Mit freundlichen grüßen


----------



## Computer sagt Nein (15. August 2015)

Der müsste doch schon SW3 drauf haben, soweit ich weiß.


----------



## TheWolf (15. August 2015)

Meines wissens nach sind SW3 bisher nur in den DPP11 verbaut


----------



## claster17 (15. August 2015)

Die Lüfter vom DRP3 sind allerdings schon 6-polig.


----------



## be quiet! Support (17. August 2015)

Hallo TheWolf,

in der Dark Rock 3 Generation werden bereits hochwertige Silent Wings Lüfter mit der 6-Pol Motor Technologie verwendet, dennoch sind sie nicht als reguläre Silent Wings 3 zu betrachten. Ob diese Lüfter beim Marktstart der für H1 geplanten Silent Wings 3 im Rahmen einer Revision getauscht werden steht derzeit noch nicht fest. Wir bündeln zur Zeit erst einmal unsere Kräfte um die Entwicklung und Fertigung der Silent Wings 3 abzuschließen.

Gruß
Christian


----------



## TheWolf (19. August 2015)

Vielen dank für die Antwort.


Mit freundlichen grüßen


----------



## Threshold (26. August 2015)

be quiet! Support schrieb:


> Wir bündeln zur Zeit erst einmal unsere Kräfte um die Entwicklung und Fertigung der Silent Wings 3 abzuschließen.

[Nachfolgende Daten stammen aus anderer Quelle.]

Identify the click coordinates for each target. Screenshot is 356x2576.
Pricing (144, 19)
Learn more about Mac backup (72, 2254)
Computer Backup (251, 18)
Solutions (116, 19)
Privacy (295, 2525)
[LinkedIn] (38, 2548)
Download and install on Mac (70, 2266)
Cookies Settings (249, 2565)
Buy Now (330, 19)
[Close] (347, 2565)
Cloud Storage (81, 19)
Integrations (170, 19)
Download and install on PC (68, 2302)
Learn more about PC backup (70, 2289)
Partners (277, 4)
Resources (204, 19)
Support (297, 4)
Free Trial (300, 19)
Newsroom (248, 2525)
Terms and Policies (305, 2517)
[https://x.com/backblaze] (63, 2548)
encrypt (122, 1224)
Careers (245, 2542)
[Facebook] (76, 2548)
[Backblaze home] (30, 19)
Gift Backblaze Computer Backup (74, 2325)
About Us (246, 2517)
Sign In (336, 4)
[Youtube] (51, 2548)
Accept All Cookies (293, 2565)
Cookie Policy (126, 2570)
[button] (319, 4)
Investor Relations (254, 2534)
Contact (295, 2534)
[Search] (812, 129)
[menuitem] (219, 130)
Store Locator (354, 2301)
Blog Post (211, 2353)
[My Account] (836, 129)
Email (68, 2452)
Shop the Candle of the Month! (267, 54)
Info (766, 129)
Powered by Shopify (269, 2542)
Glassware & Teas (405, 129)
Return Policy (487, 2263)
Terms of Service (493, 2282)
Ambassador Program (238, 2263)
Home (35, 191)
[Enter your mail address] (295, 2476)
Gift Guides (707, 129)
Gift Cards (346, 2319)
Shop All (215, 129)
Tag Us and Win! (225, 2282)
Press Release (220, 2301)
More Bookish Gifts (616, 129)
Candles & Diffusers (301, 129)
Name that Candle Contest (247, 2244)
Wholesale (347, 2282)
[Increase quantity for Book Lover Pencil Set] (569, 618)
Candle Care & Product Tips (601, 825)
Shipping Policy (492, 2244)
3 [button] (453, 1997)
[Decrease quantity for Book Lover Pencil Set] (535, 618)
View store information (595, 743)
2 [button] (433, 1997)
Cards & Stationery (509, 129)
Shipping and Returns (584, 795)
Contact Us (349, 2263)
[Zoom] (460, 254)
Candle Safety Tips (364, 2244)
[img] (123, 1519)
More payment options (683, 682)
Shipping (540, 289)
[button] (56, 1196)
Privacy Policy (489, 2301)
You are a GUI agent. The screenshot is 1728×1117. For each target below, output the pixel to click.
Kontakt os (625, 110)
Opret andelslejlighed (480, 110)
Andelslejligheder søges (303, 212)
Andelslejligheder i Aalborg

In den Netzteilen ist der Lüfter doch schon seit langem verbaut.
Wo ist also der Unterschied zur Case Version. dass ihr da noch so lange herum entwickelt?


----------



## be quiet! Support (26. August 2015)

In den Netzteilen werden ausschließlich 135mm Lüfter verbaut. Diese sind nur für eine Umgebung / eine Aufgabe produziert und müssen nicht in verschiedenen Gehäusen oder unterschiedlichen Radiatoren performant und leise laufen, das macht es etwas leichter. Auch wird hier keine flexible Befestigung gebraucht. Es sind die Feinheiten, die immer wieder zu Verzögerungen führen können. Und wir sind sehr kleinlich mit uns selbst. Für uns ist zum Beispiel ein 120mm Lüfter nicht einfach ein geschrumpfter Netzteillüfter sondern ein eigenständiges Produkt, dass alle Test und Anforderungen separat durchlaufen und möglichst perfekt erfüllen muss.

Gruß
Christian


----------